ALDEN menghamburkan pakan ternak pada sekumpulan ayam yang berkeliaran bebas di halaman belakang. Ethan melihat Alden sangat senang ketika melakukan itu. Tak butuh waktu lama untuk mereka menjadi akrab. Hari masih terbilang pagi saat keduanya bertandang ke rumah Beth dan Harold. Terlebih Alden yang memang tak sabar untuk membantu Harold mengurus ternak hari ini. Hampir semalaman ia terjaga karena terlalu gembira. Seperti itulah dirinya akhir-akhir ini.
Selesai memberi makan ayam, Alden dan Ethan kembali ke dalam sebuah gudang yang dijadikan rumah hewan ternak.

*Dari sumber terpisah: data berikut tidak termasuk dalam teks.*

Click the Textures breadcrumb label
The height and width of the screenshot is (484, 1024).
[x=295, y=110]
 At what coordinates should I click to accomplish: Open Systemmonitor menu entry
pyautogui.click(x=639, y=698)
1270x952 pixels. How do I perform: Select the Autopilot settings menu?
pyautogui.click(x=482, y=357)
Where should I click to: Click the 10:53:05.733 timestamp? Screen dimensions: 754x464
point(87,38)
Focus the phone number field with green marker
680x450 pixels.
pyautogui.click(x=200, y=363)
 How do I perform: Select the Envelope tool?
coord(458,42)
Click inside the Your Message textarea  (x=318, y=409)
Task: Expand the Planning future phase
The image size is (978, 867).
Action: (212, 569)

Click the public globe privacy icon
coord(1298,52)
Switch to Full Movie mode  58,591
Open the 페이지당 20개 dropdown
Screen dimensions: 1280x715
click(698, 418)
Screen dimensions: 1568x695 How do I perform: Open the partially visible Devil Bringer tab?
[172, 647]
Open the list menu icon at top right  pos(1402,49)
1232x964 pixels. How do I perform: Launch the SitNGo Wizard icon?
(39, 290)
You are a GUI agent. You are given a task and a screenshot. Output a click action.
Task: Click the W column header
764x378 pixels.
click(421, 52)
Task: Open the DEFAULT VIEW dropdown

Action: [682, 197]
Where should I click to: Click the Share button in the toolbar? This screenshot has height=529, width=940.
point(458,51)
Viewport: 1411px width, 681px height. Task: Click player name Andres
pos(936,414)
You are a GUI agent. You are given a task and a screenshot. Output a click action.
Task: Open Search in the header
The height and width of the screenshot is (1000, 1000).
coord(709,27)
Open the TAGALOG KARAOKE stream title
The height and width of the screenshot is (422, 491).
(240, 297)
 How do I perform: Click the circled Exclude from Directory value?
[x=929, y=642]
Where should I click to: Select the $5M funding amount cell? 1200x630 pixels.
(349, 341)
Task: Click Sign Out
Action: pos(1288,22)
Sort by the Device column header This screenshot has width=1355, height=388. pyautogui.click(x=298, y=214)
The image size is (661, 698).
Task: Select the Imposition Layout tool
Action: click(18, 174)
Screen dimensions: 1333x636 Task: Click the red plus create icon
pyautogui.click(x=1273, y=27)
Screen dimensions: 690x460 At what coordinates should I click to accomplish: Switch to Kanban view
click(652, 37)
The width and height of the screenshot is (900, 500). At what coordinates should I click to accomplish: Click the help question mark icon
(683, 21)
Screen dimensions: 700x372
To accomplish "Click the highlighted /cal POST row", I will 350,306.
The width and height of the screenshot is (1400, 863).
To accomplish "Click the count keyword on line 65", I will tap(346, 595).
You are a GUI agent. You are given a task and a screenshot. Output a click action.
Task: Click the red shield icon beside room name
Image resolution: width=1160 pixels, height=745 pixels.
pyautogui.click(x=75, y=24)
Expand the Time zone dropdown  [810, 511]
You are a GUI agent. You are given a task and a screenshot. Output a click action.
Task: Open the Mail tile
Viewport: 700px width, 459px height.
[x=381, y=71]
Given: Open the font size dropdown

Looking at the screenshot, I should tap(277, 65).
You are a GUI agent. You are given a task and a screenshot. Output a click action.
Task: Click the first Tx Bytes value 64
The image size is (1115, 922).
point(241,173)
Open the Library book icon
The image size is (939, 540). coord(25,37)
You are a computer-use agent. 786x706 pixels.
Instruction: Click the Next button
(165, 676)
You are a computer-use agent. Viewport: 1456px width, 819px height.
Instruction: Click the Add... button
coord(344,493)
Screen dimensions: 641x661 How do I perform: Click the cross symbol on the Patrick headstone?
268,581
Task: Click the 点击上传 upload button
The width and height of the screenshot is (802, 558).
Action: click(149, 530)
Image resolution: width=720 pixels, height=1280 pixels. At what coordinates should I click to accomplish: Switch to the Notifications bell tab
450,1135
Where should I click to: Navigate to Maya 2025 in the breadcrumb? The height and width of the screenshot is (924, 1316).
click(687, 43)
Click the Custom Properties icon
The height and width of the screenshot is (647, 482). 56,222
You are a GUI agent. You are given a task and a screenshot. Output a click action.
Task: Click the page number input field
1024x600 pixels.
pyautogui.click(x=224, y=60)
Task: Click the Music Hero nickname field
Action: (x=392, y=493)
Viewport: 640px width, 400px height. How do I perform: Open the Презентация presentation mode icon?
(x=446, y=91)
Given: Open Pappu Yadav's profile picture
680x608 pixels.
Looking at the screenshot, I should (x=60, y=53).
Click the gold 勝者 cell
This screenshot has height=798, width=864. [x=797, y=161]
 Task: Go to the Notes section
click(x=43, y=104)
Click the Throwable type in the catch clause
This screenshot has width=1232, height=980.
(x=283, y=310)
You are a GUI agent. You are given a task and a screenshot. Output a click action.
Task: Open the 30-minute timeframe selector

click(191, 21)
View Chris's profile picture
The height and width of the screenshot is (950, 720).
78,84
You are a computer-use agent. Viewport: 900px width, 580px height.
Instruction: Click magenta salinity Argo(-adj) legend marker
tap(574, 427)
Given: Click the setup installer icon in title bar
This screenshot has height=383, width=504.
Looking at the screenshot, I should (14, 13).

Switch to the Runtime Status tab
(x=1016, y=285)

Mereka membantu Harold mengumpulkan telur-telur ayam yang tersebar di atas tanah yang tertutupi hamparan jerami. Alden memungutinya satu per satu dan meletakkannya ke dalam ember yang Ethan jinjing. Di dalam rumah ternak itu, terdapat juga beberapa ekor domba, dan juga tiga ekor sapi. Dua di antaranya sapi betina. Harold sedang memberi makan hewan-hewan itu.
"Dari tadi kulihat kau senang sekali mengurus ternak," ucap Ethan selagi memerhatikan Alden yang memunguti telur-telur itu.
"Sudah lama aku ingin mencoba rasanya berternak. Tak banyak yang bisa kukerjakan di rumah. Aku benar-benar bosan seumur hidupku." Alden berlagak bersungut.
Senyum Ethan mencuat. "Aku senang melihatmu tak semuram pertama kali aku menemuimu."
Alden mengulum senyum. Rautnya berselimut sipu. Dengan malu-malu ia meletakkan sebutir telur ke dalam ember di tangan Ethan.
"Sebenarnya ... aku ingin berterima kasih padamu," sungkan Alden menatap Ethan dari balik kacamatanya.
"Untuk apa?"
"Karena kau membuatku lebih percaya diri. Kau membuatku berani menghadapi orang-orang yang belum pernah kutemui."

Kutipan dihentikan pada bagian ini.